# SSH login with public key

## petrjanda

Tell me what Im not getting about SSH login using public key. This is the situation: An organization has sent me their public key, username and IP address and says to use this to connect to their SSH server.

I've always been under the impression that when I receive a public key from someone, it is to allow THEM to remotely login to my server without a password by adding that key to .ssh/authorized_keys, not the other way around that the Organization is proposing.

What am I not getting?

----------

## dattaway3

put the key into your .ssh/id_rsa

ssh <ip_address>

and you are logged in

that's it!

----------

## petrjanda

 *dattaway3 wrote:*   

> put the key into your .ssh/id_rsa
> 
> ssh <ip_address>
> 
> and you are logged in
> ...

 

I've done that, its still asking me for password.

----------

## Hu

 *petrjanda wrote:*   

> Tell me what Im not getting about SSH login using public key. This is the situation: An organization has sent me their public key, username and IP address and says to use this to connect to their SSH server.
> 
> I've always been under the impression that when I receive a public key from someone, it is to allow THEM to remotely login to my server without a password by adding that key to .ssh/authorized_keys, not the other way around that the Organization is proposing.

 Right.

 *petrjanda wrote:*   

> What am I not getting?

 Access to their network.  You must send them your public key and have them place it on their server to let you in.

 *dattaway3 wrote:*   

> put the key into your .ssh/id_rsa
> 
> ssh <ip_address>
> 
> and you are logged in
> ...

 They sent him a public key.  Assuming they called it correctly, it would go in authorized_keys and allow them to connect to him.

----------

## phajdan.jr

 *petrjanda wrote:*   

> Tell me what Im not getting about SSH login using public key. This is the situation: An organization has sent me their public key, username and IP address and says to use this to connect to their SSH server.

 

Something seems wrong here. I think you should give them your public key and they should add it to their authorized keys.

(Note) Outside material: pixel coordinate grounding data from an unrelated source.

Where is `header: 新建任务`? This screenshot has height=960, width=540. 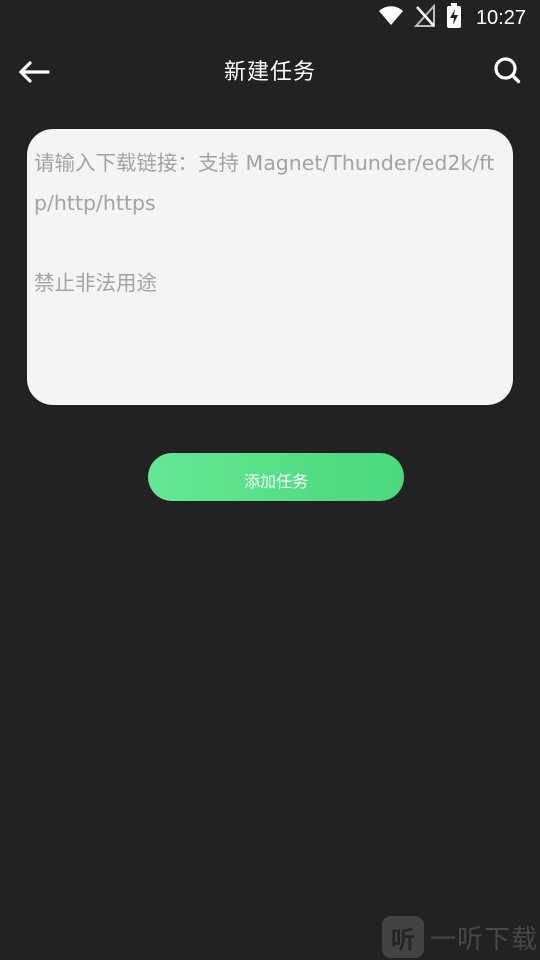
header: 新建任务 is located at coordinates (270, 72).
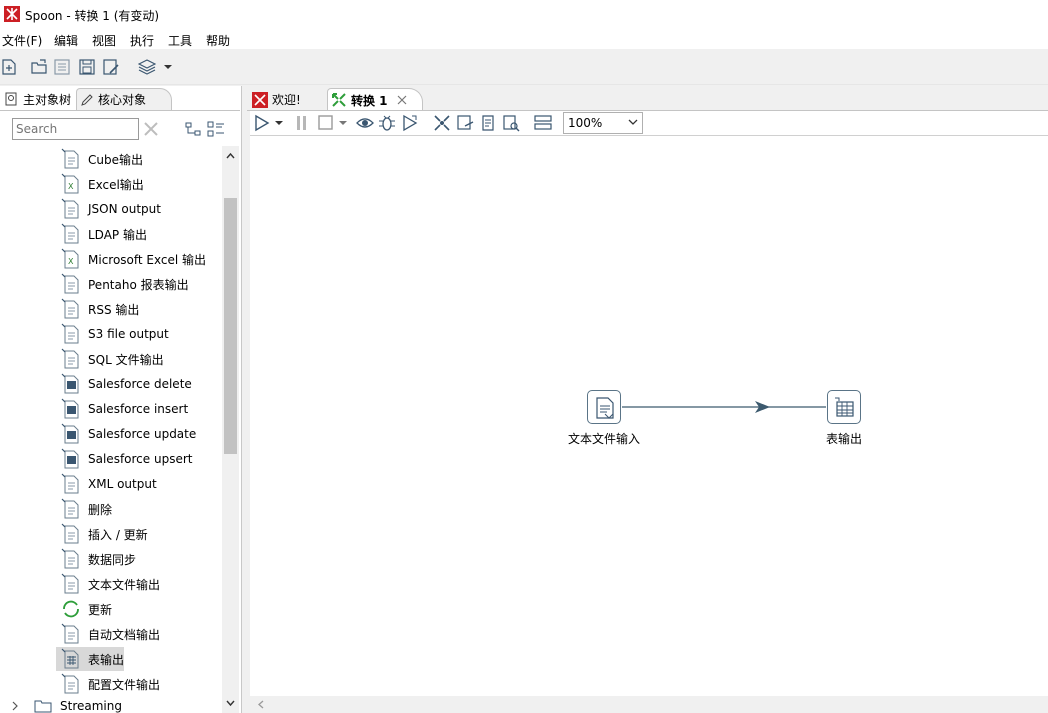 Image resolution: width=1048 pixels, height=713 pixels. I want to click on tree-item: Salesforce update, so click(126, 434).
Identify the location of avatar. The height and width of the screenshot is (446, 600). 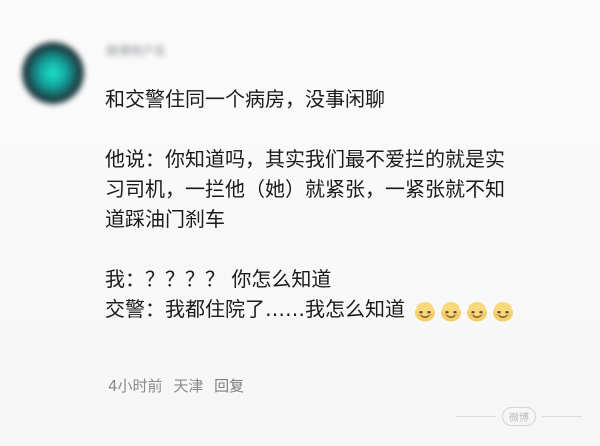
(53, 73).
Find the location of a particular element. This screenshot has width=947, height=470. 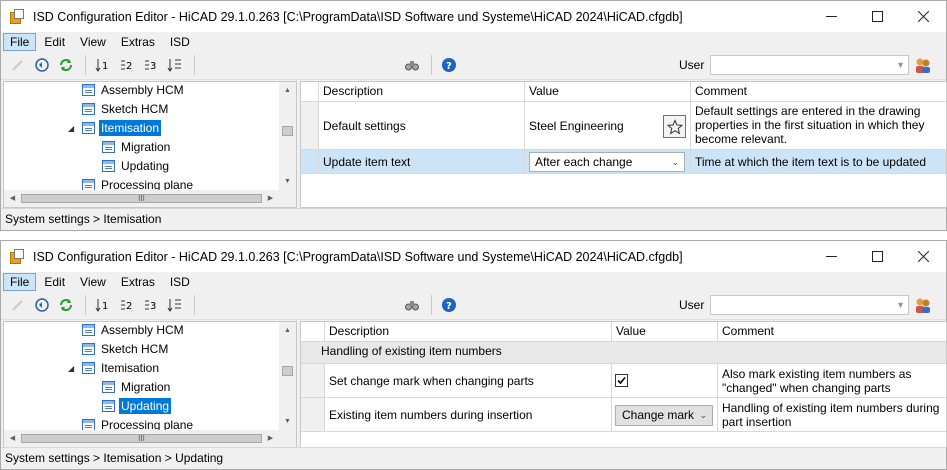

group-header: Handling of existing item numbers is located at coordinates (624, 353).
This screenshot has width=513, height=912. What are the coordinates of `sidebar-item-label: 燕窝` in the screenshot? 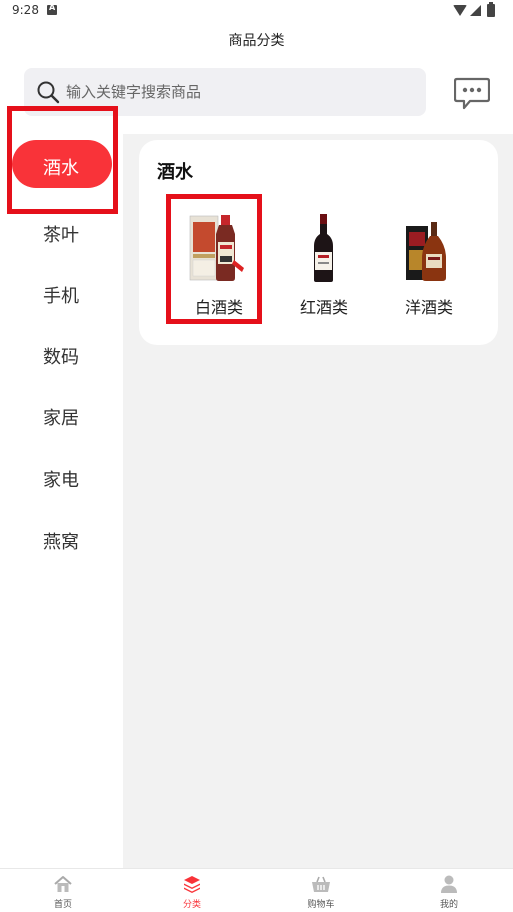 It's located at (61, 542).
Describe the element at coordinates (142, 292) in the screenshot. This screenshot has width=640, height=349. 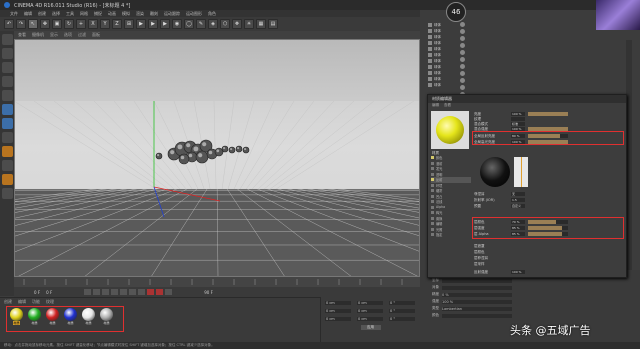
I see `goto-end-icon` at that location.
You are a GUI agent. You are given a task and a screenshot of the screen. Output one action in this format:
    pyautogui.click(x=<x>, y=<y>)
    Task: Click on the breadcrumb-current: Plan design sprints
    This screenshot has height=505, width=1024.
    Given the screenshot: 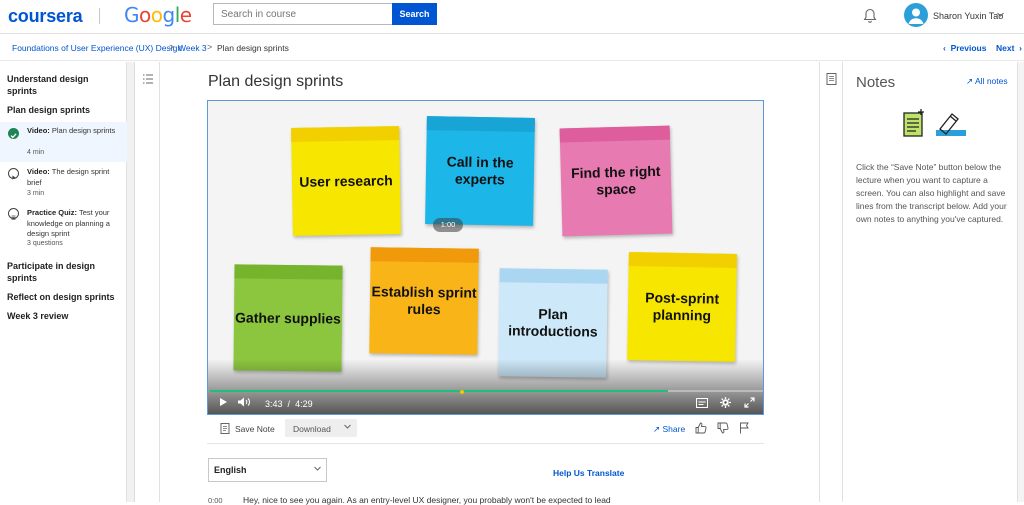 What is the action you would take?
    pyautogui.click(x=253, y=48)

Note that another option that could be considered here is that they give you a private key to use with their server. This is wrong however, as now there is more than one person that knows your private key.

 *petrjanda wrote:*   

> I've always been under the impression that when I receive a public key from someone, it is to allow THEM to remotely login to my server without a password by adding that key to .ssh/authorized_keys, not the other way around that the Organization is proposing.

 

Your concern makes sense. Either there is some misunderstanding there (unlikely), or they are really doing it wrong.

----------